Fernando Bastias, representante del Comité Permanente por la Defensa de los Derechos Humanos (CDH), organización que participa como veedora en el proceso, aseguró que los hallazgos periciales apuntan a una muerte violenta.
“La muerte de Monika fue un hecho violento y no un suicidio”, afirmó Bastias al referirse a los resultados de las pericias practicadas en la provincia de Santa Elena.
La pregunta ya no es por qué se habló de un suicidio. La pregunta es por qué se habló de suicidio tan rápido.
Una conclusión anticipada
Cuando la investigación apenas comenzaba, Reimberg sostuvo que existían indicios que apuntaban a que Silva había atentado contra su propia vida. Entre los argumentos mencionó supuestos antecedentes depresivos y un presunto mensaje de despedida enviado a su pareja sentimental, lo que era falso.
Pero la versión comenzó a mostrar fisuras casi de inmediato. La pareja de la activista negó públicamente que hubiera recibido un mensaje suicida. Según explicó, el último contacto consistió en un saludo cotidiano, sin contenido que permitiera interpretarlo como una despedida.
Aquello dejó sin sustento uno de los principales elementos utilizados para respaldar la tesis oficial.
Los hallazgos que cambiaron el escenario
Con el paso de los días, la atención se trasladó hacia los resultados forenses.
La información difundida posteriormente por distintos medios reveló que la autopsia habría encontrado indicios incompatibles con una muerte autoinfligida. Los reportes apuntan a señales de estrangulamiento y a lesiones que deberán ser analizadas dentro de la investigación penal.
Si estos hallazgos son confirmados por las autoridades competentes, la hipótesis del suicidio quedaría prácticamente descartada.
Es precisamente por eso que organizaciones de derechos humanos, activistas y observadores independientes han cuestionado la ligereza con la que desde el poder político se instaló una narrativa antes de que concluyeran las pericias científicas.
Las amenazas que nadie puede ignorar
Existe otro elemento que vuelve aún más problemática la versión inicial.
Mónika Silva no era una ciudadana anónima. Era una activista que mantenía denuncias públicas relacionadas con presuntas irregularidades en la administración de tierras comunales y que señalaba posibles estructuras de corrupción e intereses políticos en Santa Elena.

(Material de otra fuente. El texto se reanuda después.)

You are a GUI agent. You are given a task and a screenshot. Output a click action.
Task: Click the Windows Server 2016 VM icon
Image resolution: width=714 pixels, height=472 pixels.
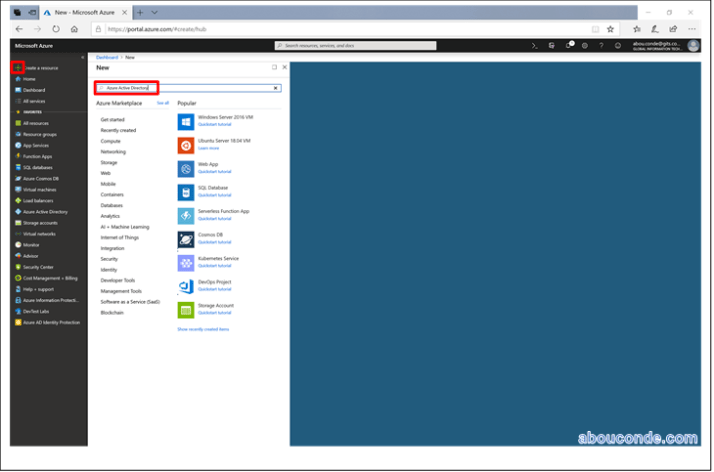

Meses antes de morir había denunciado amenazas en su contra.
También había advertido públicamente que temía por su seguridad.
Ese contexto resulta imposible de ignorar.
Cuando una persona denuncia riesgos, asegura estar siendo amenazada y posteriormente aparece muerta en circunstancias sospechosas, cualquier investigación seria debe examinar prioritariamente la posibilidad de una acción criminal.
Sin embargo, la primera reacción de las autoridades fue orientar la discusión hacia un supuesto suicidio.
Las críticas al Gobierno
Juristas, defensores de derechos humanos y observadores internacionales han cuestionado la actuación del Ejecutivo.
El principal reproche es que una autoridad política no puede adelantarse a las conclusiones de una investigación penal, mucho menos cuando todavía no existen resultados definitivos.
La preocupación aumenta porque las declaraciones oficiales tienen capacidad de influir sobre la percepción pública e incluso sobre el desarrollo de las propias investigaciones.
Por eso varios sectores consideran que el caso exige una indagación independiente, transparente y libre de presiones políticas.
Más preguntas que respuestas
Hoy la muerte de Mónika Silva continúa bajo investigación.
Pero los hechos conocidos hasta ahora permiten afirmar algo que hace pocos días parecía impensable: la hipótesis de suicidio promovida inicialmente por el ministro John Reimberg se encuentra gravemente cuestionada.
Las amenazas previas, la inexistencia del supuesto mensaje de despedida y los indicios forenses divulgados posteriormente apuntan en una dirección muy distinta.
Mientras las autoridades intentan esclarecer lo ocurrido, una sombra se cierne sobre todo el caso: si la evidencia disponible conducía hacia una posible muerte violenta, ¿por qué se intentó convencer al país de que se trataba de un suicidio?
Esa pregunta sigue esperando respuesta.